If the random variables $X,Y$ and $Z$ have the means $\mu_{x}=2,\mu_{y}=-3 \text{ and } \mu_{z} = 4$ the variances $\sigma_{x}^{2}=3,\sigma_{Y}^{2}=2 \text{ and } \sigma^{2}_{z}=8 \text{ and } \\\text{cov}(X,Y) =1,\text{cov}(X,Z) = -2 \text{ and } \text{Cov}(Y,Z) = 3, \text{ find }$
The covariance of $U$ and $V= 3X-Y-Z.$
$U =71$
How does one get the answer$-54?$
I know that one is suppose to use the formula $\sigma_{xy}= \mu^{'}_{1,1}-\mu_{x}\mu_{Y}$
I know one needs to multiply in a certain way in order to derive the answer. However the process of deriving the exact formula eludes my comprehensions. Any tips on deriving the formula would be beneficial.

Given information -
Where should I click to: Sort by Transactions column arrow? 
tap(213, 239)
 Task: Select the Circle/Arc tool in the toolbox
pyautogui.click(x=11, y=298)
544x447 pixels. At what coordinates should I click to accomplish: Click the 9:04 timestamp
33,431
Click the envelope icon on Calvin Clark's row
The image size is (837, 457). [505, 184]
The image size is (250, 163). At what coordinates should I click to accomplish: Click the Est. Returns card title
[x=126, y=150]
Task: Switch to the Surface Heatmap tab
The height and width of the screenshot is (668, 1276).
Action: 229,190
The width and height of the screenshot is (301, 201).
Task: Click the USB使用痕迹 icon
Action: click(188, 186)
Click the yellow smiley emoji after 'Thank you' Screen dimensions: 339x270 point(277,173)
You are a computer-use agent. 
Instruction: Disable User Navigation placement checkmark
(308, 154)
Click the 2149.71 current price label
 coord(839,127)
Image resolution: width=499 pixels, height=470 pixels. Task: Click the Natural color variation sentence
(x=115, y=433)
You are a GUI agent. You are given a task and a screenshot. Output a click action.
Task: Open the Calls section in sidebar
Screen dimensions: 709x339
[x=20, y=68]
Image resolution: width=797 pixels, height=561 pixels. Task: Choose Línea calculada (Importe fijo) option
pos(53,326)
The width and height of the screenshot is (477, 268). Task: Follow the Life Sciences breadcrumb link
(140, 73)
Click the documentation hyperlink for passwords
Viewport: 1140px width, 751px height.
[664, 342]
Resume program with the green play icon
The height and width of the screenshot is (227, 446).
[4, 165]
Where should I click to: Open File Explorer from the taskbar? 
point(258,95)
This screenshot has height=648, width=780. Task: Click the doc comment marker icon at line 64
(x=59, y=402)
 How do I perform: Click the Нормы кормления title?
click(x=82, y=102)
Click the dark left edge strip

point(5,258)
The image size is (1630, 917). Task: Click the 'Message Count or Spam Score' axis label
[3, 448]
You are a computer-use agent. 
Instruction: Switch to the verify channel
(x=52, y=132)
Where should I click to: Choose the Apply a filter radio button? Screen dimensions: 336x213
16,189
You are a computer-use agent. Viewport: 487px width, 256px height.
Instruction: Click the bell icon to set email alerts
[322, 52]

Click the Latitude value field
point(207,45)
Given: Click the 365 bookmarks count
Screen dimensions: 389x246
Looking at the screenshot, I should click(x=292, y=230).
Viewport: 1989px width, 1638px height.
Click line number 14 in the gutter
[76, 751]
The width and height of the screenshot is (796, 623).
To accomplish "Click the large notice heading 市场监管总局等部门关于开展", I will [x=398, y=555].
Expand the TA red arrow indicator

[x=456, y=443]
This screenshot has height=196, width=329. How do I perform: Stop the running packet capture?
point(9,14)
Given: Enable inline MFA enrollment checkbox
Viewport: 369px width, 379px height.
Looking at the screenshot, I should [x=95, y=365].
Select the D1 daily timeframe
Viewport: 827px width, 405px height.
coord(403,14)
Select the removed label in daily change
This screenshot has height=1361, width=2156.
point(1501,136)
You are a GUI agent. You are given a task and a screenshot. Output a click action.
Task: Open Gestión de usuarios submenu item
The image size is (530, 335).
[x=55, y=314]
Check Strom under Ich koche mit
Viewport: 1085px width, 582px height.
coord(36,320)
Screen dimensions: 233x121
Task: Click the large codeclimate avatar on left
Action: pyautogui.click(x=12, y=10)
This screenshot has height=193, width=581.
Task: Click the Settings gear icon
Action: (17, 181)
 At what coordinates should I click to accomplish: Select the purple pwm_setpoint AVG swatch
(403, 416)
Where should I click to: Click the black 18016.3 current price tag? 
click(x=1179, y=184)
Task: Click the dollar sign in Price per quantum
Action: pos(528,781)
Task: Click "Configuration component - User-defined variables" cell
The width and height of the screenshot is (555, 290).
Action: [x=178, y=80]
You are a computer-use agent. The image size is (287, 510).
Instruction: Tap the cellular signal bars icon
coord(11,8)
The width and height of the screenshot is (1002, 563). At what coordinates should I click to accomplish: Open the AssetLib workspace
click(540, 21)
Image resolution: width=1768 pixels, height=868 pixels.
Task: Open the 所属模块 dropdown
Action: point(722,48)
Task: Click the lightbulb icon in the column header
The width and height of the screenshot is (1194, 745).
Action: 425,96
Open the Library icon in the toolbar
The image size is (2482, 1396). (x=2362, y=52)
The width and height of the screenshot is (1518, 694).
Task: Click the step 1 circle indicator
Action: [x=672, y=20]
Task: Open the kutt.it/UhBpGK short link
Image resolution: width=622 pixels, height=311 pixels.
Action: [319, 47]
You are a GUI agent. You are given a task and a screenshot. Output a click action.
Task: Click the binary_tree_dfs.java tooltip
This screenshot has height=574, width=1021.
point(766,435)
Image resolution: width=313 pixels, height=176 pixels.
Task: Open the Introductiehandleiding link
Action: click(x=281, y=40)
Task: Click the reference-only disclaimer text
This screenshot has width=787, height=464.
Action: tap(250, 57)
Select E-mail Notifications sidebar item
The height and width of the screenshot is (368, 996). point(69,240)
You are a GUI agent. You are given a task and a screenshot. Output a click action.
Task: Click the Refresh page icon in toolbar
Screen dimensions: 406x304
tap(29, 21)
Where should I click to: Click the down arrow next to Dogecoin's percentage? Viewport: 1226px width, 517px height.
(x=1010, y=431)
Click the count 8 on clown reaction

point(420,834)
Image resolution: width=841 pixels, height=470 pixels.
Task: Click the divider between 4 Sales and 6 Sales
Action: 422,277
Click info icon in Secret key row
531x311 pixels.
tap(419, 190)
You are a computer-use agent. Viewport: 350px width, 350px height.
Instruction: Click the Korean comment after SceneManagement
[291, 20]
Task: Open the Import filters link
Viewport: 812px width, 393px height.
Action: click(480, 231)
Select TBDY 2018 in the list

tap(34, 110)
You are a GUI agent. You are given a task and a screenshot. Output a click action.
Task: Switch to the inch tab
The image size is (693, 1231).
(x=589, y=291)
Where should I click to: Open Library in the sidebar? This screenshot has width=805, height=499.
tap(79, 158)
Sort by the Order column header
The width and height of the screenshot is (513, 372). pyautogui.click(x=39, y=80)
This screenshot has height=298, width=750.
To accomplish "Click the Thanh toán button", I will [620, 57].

Tasks to perform -
a – Can you quote the covariance question word for word, from "If the random" up to and including "would be beneficial."?
b – In the covariance question:
(i) What mean is given for Z?
(ii) What value is given for cov(X,Z)?
(iii) What answer does the poster ask how to arrive at?
The data has no role in any of this.

Answer list -
a –
If the random variables $X,Y$ and $Z$ have the means $\mu_{x}=2,\mu_{y}=-3 \text{ and } \mu_{z} = 4$ the variances $\sigma_{x}^{2}=3,\sigma_{Y}^{2}=2 \text{ and } \sigma^{2}_{z}=8 \text{ and } \\\text{cov}(X,Y) =1,\text{cov}(X,Z) = -2 \text{ and } \text{Cov}(Y,Z) = 3, \text{ find }$
The covariance of $U$ and $V= 3X-Y-Z.$
$U =71$
How does one get the answer$-54?$
I know that one is suppose to use the formula $\sigma_{xy}= \mu^{'}_{1,1}-\mu_{x}\mu_{Y}$
I know one needs to multiply in a certain way in order to derive the answer. However the process of deriving the exact formula eludes my comprehensions. Any tips on deriving the formula would be beneficial.

b –
(i) 4
(ii) −2
(iii) −54